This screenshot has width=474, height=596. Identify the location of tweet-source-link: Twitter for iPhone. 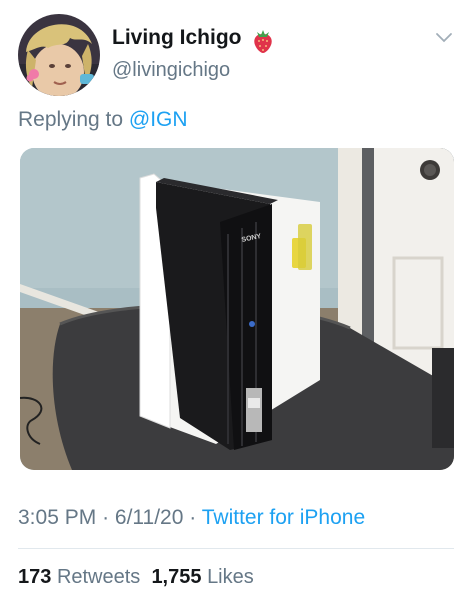
(284, 518).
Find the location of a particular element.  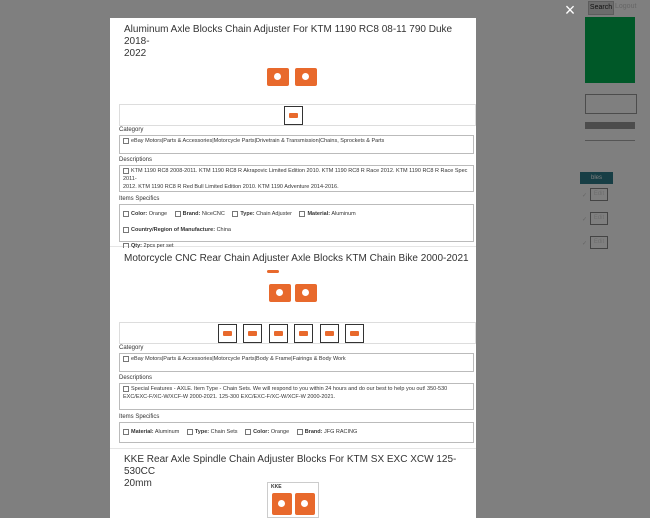

spec-item: Type: Chain Adjuster is located at coordinates (262, 214).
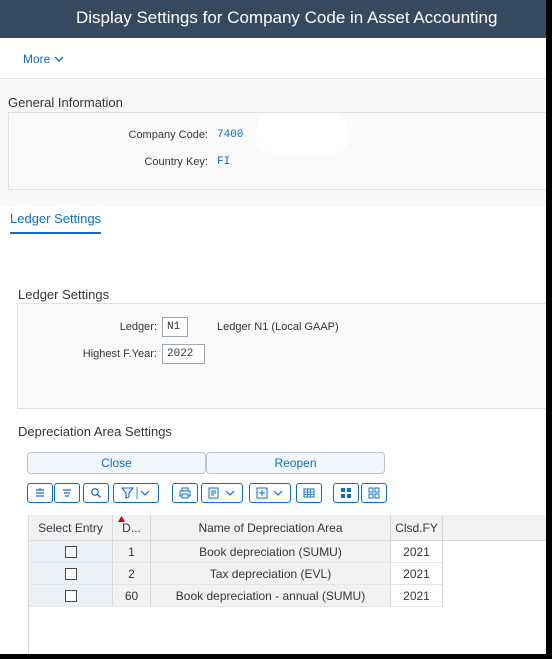 This screenshot has height=659, width=552. What do you see at coordinates (95, 432) in the screenshot?
I see `depreciation-settings-title: Depreciation Area Settings` at bounding box center [95, 432].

* **What is being asked**
Please copy every one of the records above word for word, without the pictures.

* **Your solution**
This screenshot has width=474, height=596. Identify the location of tweet-source-link: Twitter for iPhone. 
(284, 518).
Find the location of a particular element.  

spec-item: Type: Chain Adjuster is located at coordinates (262, 214).
 This screenshot has height=659, width=552. What do you see at coordinates (95, 432) in the screenshot?
I see `depreciation-settings-title: Depreciation Area Settings` at bounding box center [95, 432].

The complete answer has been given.